If you have filed for divorce, it is important to remember that the content of your social media accounts could potentially be used in your case. Courts in many states, including North Carolina, have started to allow social media pictures and posts to serves as evidence, provided these accounts can be proved authentic and not just fabricated to make the account user look guilty. However, it’s important to note that your social media accounts can quickly and accurately be traced back to you, easily confirming which accounts are valid.
Pictures, posts or tweets depicting the certain compromising scenarios can cause particular problems for your case. The list below provides some examples of what you should not present online, but is by no means all-inclusive:
On the other hand, if you believe your spouse is hiding assets, or intending to defy court orders and bring more heartache to you or your children, you may find proof of your suspicions in his or her social media accounts. It’s easy to print out any incriminating posts or pictures, or to take a “screen shot” of the social media pages using online tools.
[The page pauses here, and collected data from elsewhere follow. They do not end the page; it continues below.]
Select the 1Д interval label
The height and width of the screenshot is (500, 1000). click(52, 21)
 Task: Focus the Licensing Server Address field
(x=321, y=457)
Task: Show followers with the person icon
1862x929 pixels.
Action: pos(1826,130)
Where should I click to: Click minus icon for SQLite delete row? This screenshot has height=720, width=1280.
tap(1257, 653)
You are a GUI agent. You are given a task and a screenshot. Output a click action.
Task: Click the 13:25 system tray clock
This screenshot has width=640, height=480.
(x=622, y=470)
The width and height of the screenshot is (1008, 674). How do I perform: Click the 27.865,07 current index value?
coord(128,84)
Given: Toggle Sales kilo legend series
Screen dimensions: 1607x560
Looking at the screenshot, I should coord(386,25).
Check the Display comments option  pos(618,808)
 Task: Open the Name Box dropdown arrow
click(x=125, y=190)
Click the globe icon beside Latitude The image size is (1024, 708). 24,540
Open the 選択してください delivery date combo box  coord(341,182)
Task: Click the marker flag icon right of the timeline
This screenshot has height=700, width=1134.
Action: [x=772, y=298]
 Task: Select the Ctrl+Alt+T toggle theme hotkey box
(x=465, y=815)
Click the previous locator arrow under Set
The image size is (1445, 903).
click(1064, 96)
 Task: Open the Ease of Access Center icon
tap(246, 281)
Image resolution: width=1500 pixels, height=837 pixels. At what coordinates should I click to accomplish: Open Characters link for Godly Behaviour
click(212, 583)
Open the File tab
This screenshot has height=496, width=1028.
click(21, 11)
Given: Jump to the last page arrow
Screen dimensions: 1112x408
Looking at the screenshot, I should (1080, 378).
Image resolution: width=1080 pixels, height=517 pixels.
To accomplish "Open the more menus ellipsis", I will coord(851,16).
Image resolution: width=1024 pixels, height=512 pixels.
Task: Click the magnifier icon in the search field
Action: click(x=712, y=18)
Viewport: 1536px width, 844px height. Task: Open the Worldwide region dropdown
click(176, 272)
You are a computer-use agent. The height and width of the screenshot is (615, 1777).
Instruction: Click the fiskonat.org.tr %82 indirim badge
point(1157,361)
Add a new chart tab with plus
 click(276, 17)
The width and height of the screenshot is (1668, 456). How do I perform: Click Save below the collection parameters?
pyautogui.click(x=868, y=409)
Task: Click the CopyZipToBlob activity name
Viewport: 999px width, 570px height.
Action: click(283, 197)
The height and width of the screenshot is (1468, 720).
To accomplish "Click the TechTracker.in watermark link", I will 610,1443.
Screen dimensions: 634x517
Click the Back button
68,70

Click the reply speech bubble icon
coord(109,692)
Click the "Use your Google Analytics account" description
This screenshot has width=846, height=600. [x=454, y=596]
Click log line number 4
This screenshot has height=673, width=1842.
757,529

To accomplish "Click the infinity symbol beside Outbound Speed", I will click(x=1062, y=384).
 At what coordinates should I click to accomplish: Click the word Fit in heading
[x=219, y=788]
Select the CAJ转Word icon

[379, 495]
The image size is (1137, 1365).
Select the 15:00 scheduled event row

If you do not have the ability to view your spouse’s accounts, your attorney may be able to gain access through the discovery process, or even question your spouse about these accounts in a deposition.
Remember: the Internet is forever. Simply setting your accounts to “private” view will not keep you safe. Anything you post to a social media account can be discovered, even if you delete it. It’s best to stay offline while your case is active, which will ensure you avoid any potential pitfalls.
Talking to a North Carolina family lawyer may help you understand what social media boundaries you should stay within, and help you keep your cool by eliminating direct contact with your spouse during your divorce and custody processes. Call (919) 661-4970 today.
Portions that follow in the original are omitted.